Chapter 2 – Marshall’s Cigar and Briar
Kyle woke up on Saturday morning with a throbbing headache and a sore throat, enough that when he went downstairs, his mother asked him if he was catching a cold, while his father just kept reading the paper, uninterested. Kyle waved his mom off, worried he might still smell of alcohol, or worse, smoke, but if either of them noticed, they didn’t say anything. He sat down, had breakfast, and the entire experience was such a break from what had happened the night before, that it was becoming easier and easier to just assume that it hadn’t. He’d just imagined the whole thing, dreamed it. After all, what was more likely–he’d had a wacky horny dream, or he’d actually smoked a cigar that had summoned a smoke version of a guy he’d met for five minutes a club, and they’d had sex?
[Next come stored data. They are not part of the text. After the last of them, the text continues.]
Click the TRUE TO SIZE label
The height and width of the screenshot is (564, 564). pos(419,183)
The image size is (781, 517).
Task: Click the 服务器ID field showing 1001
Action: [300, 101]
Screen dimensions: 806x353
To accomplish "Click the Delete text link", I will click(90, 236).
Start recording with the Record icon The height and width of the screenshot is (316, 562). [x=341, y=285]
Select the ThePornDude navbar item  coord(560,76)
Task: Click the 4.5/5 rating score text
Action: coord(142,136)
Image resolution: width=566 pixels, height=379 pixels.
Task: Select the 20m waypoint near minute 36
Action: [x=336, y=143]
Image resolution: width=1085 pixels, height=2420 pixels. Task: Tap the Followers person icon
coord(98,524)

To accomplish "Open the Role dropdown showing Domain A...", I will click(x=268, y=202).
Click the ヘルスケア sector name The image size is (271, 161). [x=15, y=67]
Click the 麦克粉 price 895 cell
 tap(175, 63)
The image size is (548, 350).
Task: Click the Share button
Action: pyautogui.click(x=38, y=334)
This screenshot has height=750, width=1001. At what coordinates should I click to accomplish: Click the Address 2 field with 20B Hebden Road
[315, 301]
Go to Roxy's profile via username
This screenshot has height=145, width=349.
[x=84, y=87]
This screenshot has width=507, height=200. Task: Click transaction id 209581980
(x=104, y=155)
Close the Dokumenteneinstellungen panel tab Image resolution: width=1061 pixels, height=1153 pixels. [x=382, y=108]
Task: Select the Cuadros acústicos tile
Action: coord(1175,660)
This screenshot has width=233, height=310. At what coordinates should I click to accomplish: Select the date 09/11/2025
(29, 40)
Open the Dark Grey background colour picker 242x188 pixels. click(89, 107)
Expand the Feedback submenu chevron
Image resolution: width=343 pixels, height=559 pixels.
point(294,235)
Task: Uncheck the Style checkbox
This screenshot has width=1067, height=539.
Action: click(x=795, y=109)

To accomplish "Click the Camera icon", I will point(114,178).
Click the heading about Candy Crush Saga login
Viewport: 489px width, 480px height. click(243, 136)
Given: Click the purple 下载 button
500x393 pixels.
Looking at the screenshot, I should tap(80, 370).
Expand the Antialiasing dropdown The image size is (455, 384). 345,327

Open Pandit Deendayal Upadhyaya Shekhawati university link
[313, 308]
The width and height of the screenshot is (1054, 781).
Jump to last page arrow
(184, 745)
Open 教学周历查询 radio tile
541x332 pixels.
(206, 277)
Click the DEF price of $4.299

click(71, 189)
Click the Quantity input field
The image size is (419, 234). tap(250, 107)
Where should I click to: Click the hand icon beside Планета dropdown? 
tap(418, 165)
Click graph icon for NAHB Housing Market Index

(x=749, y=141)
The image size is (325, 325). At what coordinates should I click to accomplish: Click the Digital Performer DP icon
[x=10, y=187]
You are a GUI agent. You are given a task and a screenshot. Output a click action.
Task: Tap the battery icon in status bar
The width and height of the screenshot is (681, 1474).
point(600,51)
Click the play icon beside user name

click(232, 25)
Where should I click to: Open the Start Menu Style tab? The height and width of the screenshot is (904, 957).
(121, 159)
But upstairs in his room, he saw that the cigar had been real, at least. The band was there on his desk, with the name and address as before. Later in the day, he went poking around in the shed on some other pretense, and he could smell it in there still, the smoke, and there, across the floor, was the faint outline of a dried spatter of some sort. If that was real, he wasn’t sure how to disprove the rest of it.
He checked his messages, and saw he had something from Jim, wanting to talk to him. Kyle wasn’t sure if he wanted to divulge the details of what had happened to him that night entirely, but the situation with his gay neighbors was too stupid not to tell his friend. He suggested they meet up at the park about halfway between their homes, and half an hour later, he was waving Jim down from the bench he’d snagged. Jim hustled over, and got on the bench across from him.
Kyle could see something was wrong–his eyes were bagged, and he looked like he hadn’t slept at all that night. “Hell, you must have had a good night man, sorry I had to leave early, you won’t fucking believe that happened.”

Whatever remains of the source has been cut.